Spider-like Creature With a Scorpion’s Tail Found Trapped in Amber

Spider-like Creature With a Scorpion’s Tail Found Trapped in Amber

The Cretaceous-era arachnid had the front end of a spider and a scorpionlike tail appendage, but more specimens are required to find its place on the evolutionary tree.

It’s the stuff of prehistoric nightmares.

Eight legs. Fangs. And a whip-like tail.

Call it Chimerarachne yingi, a newly discovered arachnid that crawled around rain forests in what is now Southeast Asia more than 100 million years ago during the Cretaceous period. Its remains were found imprisoned in amber, as if Mother Nature herself tried to lock this tiny terror away from the rest of the world.

Two different teams of researchers discovered four specimens of the new species in the amber markets of Myanmar. Their findings were published in two separate papers on Monday in the journal Nature Ecology & Evolution.

“The material is stunning in the quality of its preservation,” said Greg Edgecombe, an invertebrate paleobiologist at the Natural History Museum in London, who was not involved in the study. “It throws up a combination of characters that initially seems alien to an arachnologist.”

C. yingi is not a spider, but rather a relative that lived alongside ancient spiders for millions of years. Its discovery provides insight into the evolutionary history of the creepy crawlers that have spun webs around the planet.

Similar to today’s black widows and huntsman spiders, C. yingi had silk-producing spinnerets near its rear end. The males of this species also had two modified appendages called pedipalps near their heads that were used like syringes to deliver sperm to females. But unlike today’s spiders, C. yingi had a long tail, like those seen in whip-scorpions or vinegarroons.

“Take the front of a spider, the end of a vinegarroon and then you put spinnerets on it and that’s our fossil,” said Gonzalo Giribet, an invertebrate biologist from Harvard University and an author on one of the papers.

Though the arachnid was quite small, only about 2.5 millimeters long, it had a tail nearly twice its body size. The tail, or telson, was most likely a sensory organ rather than an acid-flinging weapon as seen in whip scorpions.

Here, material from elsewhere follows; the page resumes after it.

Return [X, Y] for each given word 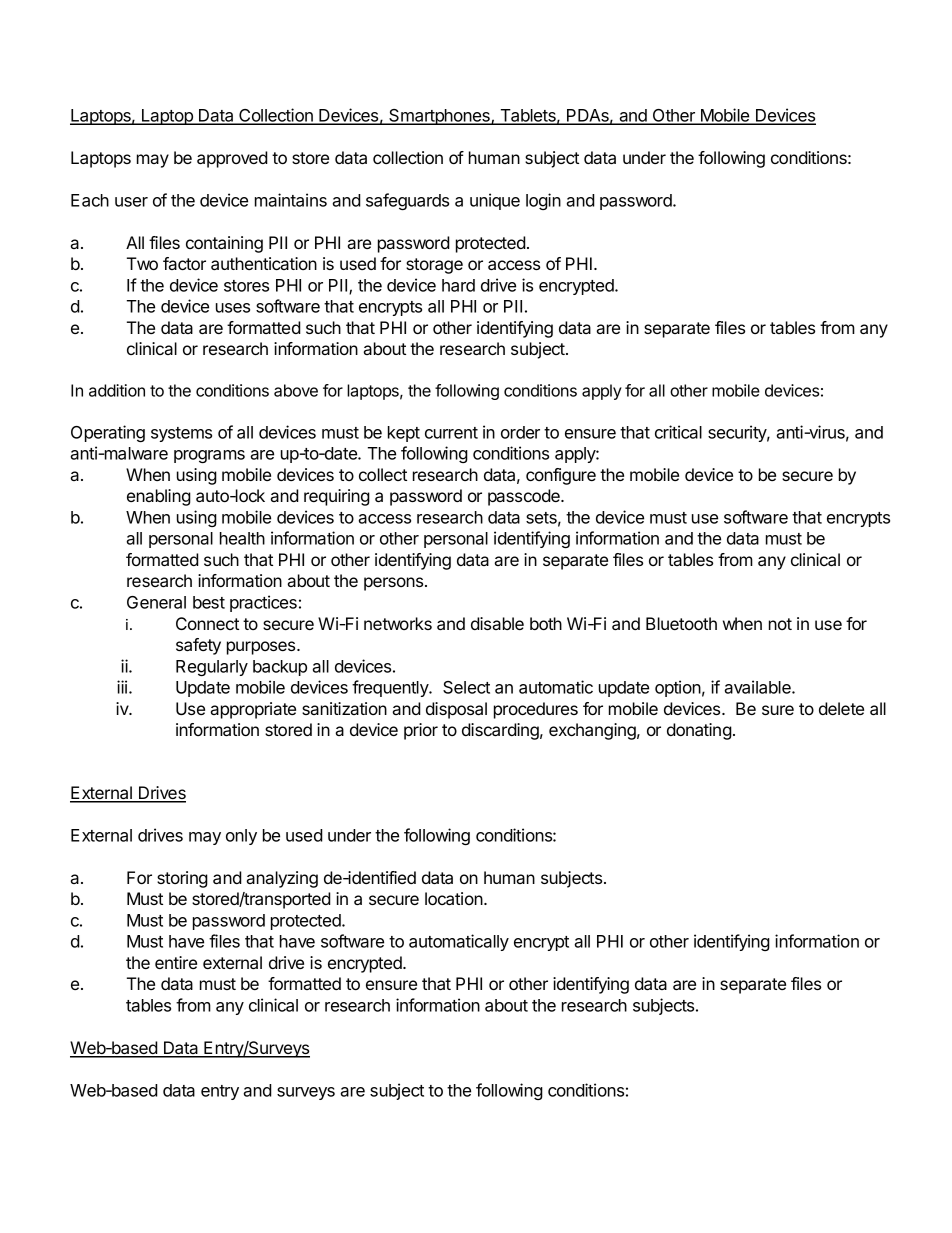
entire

The C. yingi was only about 2.5 millimeters long. It had silk-producing spinnerets at the end of its abdomen like some of today’s spiders. Credit Diying Huang et al.

“It’s like an antenna on the back end,” said Paul Selden, a paleontologist at the University of Kansas and an author of the second study.

The creature’s peculiar mix of features presented a puzzle for the teams led by Dr. Giribet and Dr. Selden. How do they classify it?

Dr. Giribet and his team suggest that C. yingi belonged to a group of extinct spider relatives called Uraraneida, which had tails. Unlike today’s spiders, uraraneids had plates on their bellies rather than squishy abdomens. They also had their silk-producing organs, or spigots, on the edges of their plates, and not on rear end spinnerets like modern spiders.

Though Dr. Selden and his colleagues agree it’s possible C. yingi may have been a part of the Uraraneida group, they also suggest that it could earn its own branch on the evolutionary tree right between spiders and Uraraneida.

Dr. Edgecombe said the two groups of researchers agreed that uraraneids were the closest relatives of spiders. But he added that the classification of whether C. yingi was more closely related to uraraneids or to modern spiders isn’t yet resolved.

Only by finding more arachnids in amber can scientists weave together the rest of the spider’s evolutionary history.